--- Supplied data Enclosed Below ---

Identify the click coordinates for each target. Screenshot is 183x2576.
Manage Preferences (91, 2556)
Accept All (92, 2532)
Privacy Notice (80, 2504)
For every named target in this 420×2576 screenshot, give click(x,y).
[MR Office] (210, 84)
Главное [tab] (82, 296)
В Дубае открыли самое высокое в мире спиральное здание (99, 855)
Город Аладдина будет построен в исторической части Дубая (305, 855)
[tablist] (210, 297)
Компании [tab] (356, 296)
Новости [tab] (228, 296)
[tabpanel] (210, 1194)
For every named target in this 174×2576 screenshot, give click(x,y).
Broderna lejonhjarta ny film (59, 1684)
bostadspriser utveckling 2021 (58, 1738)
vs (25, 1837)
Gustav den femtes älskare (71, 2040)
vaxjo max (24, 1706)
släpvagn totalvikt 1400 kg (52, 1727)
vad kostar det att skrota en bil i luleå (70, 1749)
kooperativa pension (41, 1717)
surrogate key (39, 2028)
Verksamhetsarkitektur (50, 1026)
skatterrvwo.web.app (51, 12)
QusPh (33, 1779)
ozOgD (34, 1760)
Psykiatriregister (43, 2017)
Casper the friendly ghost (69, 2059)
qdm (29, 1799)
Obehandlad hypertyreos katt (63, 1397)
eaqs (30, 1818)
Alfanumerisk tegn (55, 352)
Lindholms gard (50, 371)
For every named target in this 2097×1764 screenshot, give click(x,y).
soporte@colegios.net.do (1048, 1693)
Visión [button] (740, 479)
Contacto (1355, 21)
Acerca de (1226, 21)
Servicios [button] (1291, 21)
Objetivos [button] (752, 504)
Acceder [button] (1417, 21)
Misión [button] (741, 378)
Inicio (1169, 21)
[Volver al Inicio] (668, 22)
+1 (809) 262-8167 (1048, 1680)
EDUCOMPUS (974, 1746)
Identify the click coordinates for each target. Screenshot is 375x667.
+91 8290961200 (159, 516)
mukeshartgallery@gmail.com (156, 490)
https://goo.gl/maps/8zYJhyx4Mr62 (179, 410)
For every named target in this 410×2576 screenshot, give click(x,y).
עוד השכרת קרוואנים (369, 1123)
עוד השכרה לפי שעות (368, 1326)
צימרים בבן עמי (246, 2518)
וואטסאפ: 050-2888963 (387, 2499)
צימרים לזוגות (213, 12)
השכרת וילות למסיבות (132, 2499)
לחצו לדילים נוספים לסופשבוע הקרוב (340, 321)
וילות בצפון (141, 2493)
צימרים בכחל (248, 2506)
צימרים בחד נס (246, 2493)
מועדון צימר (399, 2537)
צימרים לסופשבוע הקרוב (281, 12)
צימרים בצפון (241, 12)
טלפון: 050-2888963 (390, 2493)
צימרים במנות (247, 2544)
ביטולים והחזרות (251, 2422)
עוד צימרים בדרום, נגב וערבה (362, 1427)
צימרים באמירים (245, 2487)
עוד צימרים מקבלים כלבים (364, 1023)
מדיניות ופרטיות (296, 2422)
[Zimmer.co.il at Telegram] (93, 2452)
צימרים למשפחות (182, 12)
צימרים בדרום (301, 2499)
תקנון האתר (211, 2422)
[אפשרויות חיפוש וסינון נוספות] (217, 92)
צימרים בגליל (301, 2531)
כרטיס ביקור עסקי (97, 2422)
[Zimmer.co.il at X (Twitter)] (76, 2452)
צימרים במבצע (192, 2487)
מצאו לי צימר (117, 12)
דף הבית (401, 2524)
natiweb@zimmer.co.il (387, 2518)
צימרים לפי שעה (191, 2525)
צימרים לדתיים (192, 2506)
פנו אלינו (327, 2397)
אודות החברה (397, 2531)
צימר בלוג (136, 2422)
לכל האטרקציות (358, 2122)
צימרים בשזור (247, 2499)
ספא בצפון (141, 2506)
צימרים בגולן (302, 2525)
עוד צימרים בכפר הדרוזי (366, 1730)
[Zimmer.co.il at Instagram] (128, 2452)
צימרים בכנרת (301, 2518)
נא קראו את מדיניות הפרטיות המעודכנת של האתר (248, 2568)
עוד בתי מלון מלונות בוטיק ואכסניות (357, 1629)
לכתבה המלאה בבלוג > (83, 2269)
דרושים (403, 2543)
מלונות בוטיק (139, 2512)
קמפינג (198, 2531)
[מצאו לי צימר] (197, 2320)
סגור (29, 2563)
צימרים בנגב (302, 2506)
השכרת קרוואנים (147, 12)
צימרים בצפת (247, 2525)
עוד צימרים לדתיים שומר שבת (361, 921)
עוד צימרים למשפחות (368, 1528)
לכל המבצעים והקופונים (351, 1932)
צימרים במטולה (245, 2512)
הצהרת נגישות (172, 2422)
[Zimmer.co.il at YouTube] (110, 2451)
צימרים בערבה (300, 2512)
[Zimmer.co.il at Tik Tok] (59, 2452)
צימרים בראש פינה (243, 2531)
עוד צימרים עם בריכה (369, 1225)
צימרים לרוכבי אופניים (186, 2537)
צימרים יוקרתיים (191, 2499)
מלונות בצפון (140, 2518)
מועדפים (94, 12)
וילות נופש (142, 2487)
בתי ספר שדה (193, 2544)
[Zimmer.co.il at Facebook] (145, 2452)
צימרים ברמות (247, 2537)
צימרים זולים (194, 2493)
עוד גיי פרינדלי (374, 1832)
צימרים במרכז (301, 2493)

--- End of Enclosed Supplied data ---

All that should be written out is the stretch of lines above between the one holding "צימרים באמירים (245, 2487)" and the one holding "צימרים בגליל (301, 2531)", inclusive, exactly as given.

צימרים באמירים (245, 2487)
עוד צימרים מקבלים כלבים (364, 1023)
מדיניות ופרטיות (296, 2422)
[Zimmer.co.il at Telegram] (93, 2452)
צימרים למשפחות (182, 12)
צימרים בדרום (301, 2499)
תקנון האתר (211, 2422)
[אפשרויות חיפוש וסינון נוספות] (217, 92)
צימרים בגליל (301, 2531)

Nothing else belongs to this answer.